Mantan ilmuwan NASA asal Kolombia, Ingrid Honkala, mengaku telah tiga kali mengalami mati suri dalam hidupnya. Pengalaman tersebut, menurut perempuan 55 tahun itu, mengubah cara pandangnya tentang kematian, kesadaran manusia, dan hubungan antara sains dengan spiritualitas.
Honkala mengatakan setiap pengalaman berada di ambang kematian selalu menghadirkan sensasi yang sama, yakni seolah masuk ke dimensi lain yang tidak bisa dijelaskan oleh pancaindra. Ia menyebut kondisi itu terasa seperti memasuki lapisan realitas yang lebih dalam, dengan kesadaran yang luas, cerdas, dan saling terhubung.
Mati Suri Honkala
Honkala dikenal sebagai sosok dengan latar belakang akademik kuat, termasuk gelar doktor di bidang Ilmu Kelautan. Ia juga pernah bekerja untuk NASA dan Angkatan Laut Amerika Serikat.
Dalam wawancara yang dikutip dari New York Post, ia menyebut pengalaman mati suri pertamanya terjadi saat masih berusia dua tahun. Peristiwa itu menjadi awal dari rangkaian pengalaman yang terus ia ingat hingga kini.
Menurut cerita Honkala, kejadian itu bermula ketika ia terjatuh ke dalam tangki air dingin di rumahnya. Saat itu, pengasuhnya sedang mendengarkan radio di ruangan lain dan tidak menyadari apa yang terjadi.
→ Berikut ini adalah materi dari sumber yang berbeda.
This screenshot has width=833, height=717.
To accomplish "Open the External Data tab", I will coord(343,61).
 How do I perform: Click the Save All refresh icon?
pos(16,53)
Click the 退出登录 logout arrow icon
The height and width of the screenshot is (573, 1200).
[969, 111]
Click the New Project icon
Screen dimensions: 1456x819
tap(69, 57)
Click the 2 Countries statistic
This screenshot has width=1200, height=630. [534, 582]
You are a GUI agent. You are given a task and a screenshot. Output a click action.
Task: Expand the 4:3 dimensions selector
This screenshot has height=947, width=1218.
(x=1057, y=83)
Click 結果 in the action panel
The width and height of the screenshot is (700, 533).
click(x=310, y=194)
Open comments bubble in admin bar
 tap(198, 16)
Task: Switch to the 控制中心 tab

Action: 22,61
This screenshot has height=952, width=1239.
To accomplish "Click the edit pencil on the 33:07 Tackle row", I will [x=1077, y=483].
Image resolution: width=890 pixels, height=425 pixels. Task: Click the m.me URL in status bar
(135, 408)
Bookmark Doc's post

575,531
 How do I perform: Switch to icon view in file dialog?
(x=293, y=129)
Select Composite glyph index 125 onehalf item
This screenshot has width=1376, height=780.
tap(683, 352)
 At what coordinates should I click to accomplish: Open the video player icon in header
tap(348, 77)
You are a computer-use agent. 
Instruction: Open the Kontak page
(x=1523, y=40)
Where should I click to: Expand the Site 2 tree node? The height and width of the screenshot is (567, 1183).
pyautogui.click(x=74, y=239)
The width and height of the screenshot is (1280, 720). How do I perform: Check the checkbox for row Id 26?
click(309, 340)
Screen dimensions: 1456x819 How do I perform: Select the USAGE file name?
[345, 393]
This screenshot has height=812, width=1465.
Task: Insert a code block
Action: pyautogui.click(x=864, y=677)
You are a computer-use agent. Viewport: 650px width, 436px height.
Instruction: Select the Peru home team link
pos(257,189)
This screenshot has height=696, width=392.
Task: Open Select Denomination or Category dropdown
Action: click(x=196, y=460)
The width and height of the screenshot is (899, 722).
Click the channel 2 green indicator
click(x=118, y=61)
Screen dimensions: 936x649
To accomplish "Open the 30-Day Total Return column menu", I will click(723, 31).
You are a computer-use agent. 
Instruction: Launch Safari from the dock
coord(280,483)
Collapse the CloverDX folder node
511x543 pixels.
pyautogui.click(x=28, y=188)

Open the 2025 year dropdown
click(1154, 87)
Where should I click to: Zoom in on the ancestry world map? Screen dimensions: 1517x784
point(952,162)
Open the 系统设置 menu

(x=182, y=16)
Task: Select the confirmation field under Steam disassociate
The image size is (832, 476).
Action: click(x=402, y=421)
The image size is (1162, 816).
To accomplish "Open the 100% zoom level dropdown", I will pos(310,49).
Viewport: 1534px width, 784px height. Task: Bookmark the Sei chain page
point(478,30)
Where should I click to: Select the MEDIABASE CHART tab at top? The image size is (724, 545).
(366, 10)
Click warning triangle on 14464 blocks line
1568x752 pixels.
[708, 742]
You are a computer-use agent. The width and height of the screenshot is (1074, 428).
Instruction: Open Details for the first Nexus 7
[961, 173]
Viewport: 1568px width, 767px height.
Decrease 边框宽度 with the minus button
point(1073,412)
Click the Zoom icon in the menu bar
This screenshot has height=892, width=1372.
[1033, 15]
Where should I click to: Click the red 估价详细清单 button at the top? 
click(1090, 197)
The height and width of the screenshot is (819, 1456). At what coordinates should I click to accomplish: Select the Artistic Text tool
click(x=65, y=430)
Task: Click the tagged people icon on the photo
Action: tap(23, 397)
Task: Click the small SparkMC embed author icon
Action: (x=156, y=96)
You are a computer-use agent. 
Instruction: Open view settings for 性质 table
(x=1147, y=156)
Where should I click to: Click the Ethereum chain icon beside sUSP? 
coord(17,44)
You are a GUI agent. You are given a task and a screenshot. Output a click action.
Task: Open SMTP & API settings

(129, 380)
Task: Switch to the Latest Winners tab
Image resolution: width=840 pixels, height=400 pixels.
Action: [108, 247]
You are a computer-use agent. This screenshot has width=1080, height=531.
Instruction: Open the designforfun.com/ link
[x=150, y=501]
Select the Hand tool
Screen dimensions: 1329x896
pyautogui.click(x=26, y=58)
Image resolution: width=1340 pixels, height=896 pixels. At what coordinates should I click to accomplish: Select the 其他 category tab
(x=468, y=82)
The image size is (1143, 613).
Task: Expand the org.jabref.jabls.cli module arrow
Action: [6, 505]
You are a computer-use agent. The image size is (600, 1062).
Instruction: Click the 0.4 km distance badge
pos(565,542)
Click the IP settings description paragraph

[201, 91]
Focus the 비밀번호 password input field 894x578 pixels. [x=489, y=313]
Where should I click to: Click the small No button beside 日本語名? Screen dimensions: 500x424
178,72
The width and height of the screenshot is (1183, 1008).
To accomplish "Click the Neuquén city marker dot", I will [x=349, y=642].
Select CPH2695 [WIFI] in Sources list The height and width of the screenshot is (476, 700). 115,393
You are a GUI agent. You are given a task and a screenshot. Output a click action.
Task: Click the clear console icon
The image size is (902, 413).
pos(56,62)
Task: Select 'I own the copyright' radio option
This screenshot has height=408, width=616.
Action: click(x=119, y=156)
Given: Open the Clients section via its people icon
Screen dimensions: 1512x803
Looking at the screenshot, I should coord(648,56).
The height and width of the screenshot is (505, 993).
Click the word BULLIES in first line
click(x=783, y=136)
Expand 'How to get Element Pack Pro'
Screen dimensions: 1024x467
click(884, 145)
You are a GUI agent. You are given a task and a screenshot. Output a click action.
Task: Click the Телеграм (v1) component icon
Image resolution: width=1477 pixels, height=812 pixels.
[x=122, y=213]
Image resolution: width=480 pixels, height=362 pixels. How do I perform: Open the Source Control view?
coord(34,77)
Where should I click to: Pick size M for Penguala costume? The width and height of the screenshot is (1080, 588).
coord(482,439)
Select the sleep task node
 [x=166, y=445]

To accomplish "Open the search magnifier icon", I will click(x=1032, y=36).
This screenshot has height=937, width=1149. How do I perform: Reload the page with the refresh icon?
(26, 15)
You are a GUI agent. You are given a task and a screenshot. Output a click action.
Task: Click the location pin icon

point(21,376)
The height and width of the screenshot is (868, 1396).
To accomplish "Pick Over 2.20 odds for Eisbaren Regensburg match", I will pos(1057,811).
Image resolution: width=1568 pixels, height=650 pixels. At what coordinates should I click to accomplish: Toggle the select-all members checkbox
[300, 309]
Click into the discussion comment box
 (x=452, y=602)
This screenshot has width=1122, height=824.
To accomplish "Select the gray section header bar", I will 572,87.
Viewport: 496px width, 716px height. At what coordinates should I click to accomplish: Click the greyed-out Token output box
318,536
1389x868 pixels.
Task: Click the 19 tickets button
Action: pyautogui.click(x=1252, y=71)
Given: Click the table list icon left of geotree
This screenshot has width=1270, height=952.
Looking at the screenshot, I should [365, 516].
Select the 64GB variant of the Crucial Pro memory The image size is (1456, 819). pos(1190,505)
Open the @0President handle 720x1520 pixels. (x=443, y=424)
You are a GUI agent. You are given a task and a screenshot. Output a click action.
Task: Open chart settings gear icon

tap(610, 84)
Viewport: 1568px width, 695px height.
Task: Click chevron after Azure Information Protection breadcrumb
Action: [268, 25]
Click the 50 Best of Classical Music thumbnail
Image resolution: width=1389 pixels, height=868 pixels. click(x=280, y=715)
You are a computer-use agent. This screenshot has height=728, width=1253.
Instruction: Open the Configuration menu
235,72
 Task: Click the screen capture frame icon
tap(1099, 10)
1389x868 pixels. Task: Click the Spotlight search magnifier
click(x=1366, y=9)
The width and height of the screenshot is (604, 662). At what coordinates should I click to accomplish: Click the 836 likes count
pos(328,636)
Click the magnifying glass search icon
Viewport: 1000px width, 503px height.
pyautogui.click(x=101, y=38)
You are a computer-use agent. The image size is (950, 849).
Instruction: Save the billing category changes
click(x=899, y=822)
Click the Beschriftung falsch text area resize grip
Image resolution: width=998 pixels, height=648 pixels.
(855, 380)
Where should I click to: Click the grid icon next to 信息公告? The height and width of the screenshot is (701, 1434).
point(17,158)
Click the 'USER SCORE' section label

Ibunya disebut pulang tepat waktu dan berhasil menyelamatkannya. Namun, di momen itulah Honkala merasa mengalami sesuatu yang luar biasa, jauh melampaui rasa takut seorang anak kecil.
Pengalaman Pertama
Honkala mengaku sempat panik karena kesulitan bernapas akibat air dingin. Setelah itu, rasa takut tersebut perlahan berubah menjadi ketenangan yang sangat mendalam.
Ia menggambarkan suasana itu sebagai keheningan yang luar biasa, seakan seluruh tekanan fisik mendadak menghilang. Dalam kondisi tersebut, ia merasa kesadarannya terpisah dari tubuhnya.
Honkala mengatakan dirinya bisa melihat tubuh kecilnya mengambang tak bernyawa di dalam air. Ia menyebut pengalaman itu tidak terasa seperti mimpi, melainkan keadaan yang sangat nyata.
Dalam penuturannya, ia merasa bukan lagi anak kecil yang berada dalam tubuh fisik. Ia menyebut dirinya seperti kesadaran murni, sebuah medan cahaya yang tidak mengenal waktu, rasa takut, maupun pikiran.
Komunikasi Dengan Sang Ibu
Salah satu bagian paling aneh dari kisah Honkala adalah klaimnya soal sang ibu. Ia mengatakan bahwa saat tak sadarkan diri di dalam air, dirinya dapat melihat ibunya berada beberapa blok jauhnya.
Ia bahkan mengklaim bisa berkomunikasi dengan sang ibu tanpa berbicara. Pengalaman itu, menurutnya, terjadi begitu saja dalam kondisi kesadaran yang tidak biasa.
Tak lama kemudian, ibunya disebut bergegas pulang dan menemukan Honkala di dalam tangki. Momen penyelamatan itu menjadi titik balik yang membekas kuat dalam hidupnya.
Sejak saat itu, Honkala mengaku tidak pernah lagi takut pada kematian. Ia percaya peristiwa tersebut menunjukkan bahwa kematian bukanlah akhir yang menakutkan seperti yang banyak dibayangkan orang.
Sains Dan Spiritualitas
Honkala mengatakan pengalaman pertama itu membuatnya tertarik memahami hakikat realitas melalui sains. Ia tidak melihat pengalaman spiritual sebagai hal yang harus berseberangan dengan penelitian ilmiah.
Selama bertahun-tahun, ia memilih fokus pada karier ilmiah dan jarang membicarakan pengalaman pribadinya di depan publik. Namun, seiring waktu, ia mulai melihat bahwa sains dan spiritualitas bisa saja saling melengkapi.
Menurut Honkala, keduanya mungkin hanya berusaha menjelaskan misteri yang sama dari sudut pandang berbeda. Pandangan itu membuatnya semakin terbuka terhadap kemungkinan yang belum terjawab oleh pengetahuan manusia.
Meski demikian, pengalaman mati suri tetap menjadi perdebatan di kalangan peneliti. Sebagian pihak menilai fenomena tersebut bisa dipicu halusinasi atau mekanisme psikologis saat seseorang berada di ambang kematian.